El filósofo francés Alain Badiou, neomarxista por más señas, recomienda que en la historia política se distingan siempre las razones del estado y las motivaciones de los sujetos. No es un mito que cientos de cubanos murieron luchando contra Batista: lo que es un mito es que la razón por la que se levantaron en armas haya sido el socialismo. Tampoco es un mito que otros miles murieran enfrentándose al comunismo, por lealtad a las ideas democráticas y nacionalistas de la primera revolución, y no por anexionismo o apostasía, como sostiene el relato habanero. Ese drama, el de la guerra civil y el exilio, generados por la deriva comunista, sigue siendo inadmisible en La Habana de hoy.
La historia oficial es, en palabras de Badiou, una ''verdad de estado'' incuestionable y, a la vez, ficticia.
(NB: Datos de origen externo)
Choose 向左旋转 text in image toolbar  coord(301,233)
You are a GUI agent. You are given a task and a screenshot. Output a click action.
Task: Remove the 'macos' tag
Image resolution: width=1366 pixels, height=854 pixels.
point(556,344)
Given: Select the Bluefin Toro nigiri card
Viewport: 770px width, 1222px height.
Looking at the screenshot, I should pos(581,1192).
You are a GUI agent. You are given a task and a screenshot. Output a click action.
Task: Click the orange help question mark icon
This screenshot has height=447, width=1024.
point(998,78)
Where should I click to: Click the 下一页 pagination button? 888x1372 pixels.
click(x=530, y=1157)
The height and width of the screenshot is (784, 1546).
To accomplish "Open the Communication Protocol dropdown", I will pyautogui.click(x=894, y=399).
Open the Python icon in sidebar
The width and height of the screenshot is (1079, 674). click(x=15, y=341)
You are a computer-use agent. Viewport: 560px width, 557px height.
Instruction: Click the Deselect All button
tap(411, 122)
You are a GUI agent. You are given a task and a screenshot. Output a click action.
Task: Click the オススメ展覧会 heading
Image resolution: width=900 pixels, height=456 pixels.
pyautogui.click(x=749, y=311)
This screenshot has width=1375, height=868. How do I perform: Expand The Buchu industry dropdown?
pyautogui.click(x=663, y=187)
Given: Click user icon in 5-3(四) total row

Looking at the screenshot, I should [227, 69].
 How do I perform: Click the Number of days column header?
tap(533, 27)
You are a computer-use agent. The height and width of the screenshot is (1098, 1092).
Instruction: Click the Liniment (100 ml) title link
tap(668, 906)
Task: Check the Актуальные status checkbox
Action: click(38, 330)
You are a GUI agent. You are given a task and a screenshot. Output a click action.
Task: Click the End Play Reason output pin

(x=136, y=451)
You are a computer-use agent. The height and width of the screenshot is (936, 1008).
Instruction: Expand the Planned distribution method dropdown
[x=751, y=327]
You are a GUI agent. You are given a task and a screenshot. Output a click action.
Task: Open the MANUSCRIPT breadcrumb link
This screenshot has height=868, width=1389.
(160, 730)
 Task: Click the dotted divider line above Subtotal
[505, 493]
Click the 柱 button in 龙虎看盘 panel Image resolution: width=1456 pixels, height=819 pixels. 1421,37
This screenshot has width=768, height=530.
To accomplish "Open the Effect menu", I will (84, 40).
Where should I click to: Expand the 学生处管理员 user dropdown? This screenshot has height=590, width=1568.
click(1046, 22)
Lo curioso es que ese discurso estatal sea incapaz de contar su propia historia porque no puede colocar al poder en el centro de la narración. Los regímenes totalitarios trasmiten, simbólicamente, la idea de que el poder de las élites no existe, que quienes lo ejercen son ''las masas''. Por eso ninguna historiografía marxista ha producido, hasta hoy, una verdadera historia del poder soviético o del poder chino: son historiadores liberales quienes lo han hecho. Lo mismo sucede con la historia oficial cubana: no puede narrar la construcción del poder socialista, entre 1959 y 1961, porque para hacerlo tendría que describir el maquiavelismo de sus líderes.
Cuando es ''el pueblo'' quien gobierna, la historia política desaparece y en su lugar queda una epopeya consoladora. En ese mundo perfectamente armónico no hay disidencias o fricciones y quienes se oponen son desprovistos de toda subjetividad o autonomía y asumidos como agentes de alguna fuerza diabólica. La historia de la revolución o, más bien, de las dos revoluciones cubanas debe ser reescrita para contar lo que sólo desde la crítica puede ser contado: el nacimiento del totalitarismo y sus oposiciones. El discurso oficial, tan lleno de certezas místicas, presenta esa reescritura como ''distorsión'', ''mentira'' o falseamiento de una historia sagrada. Pero la crítica sabe que el conocimiento histórico sólo avanza por medio de la desmitificación y la duda.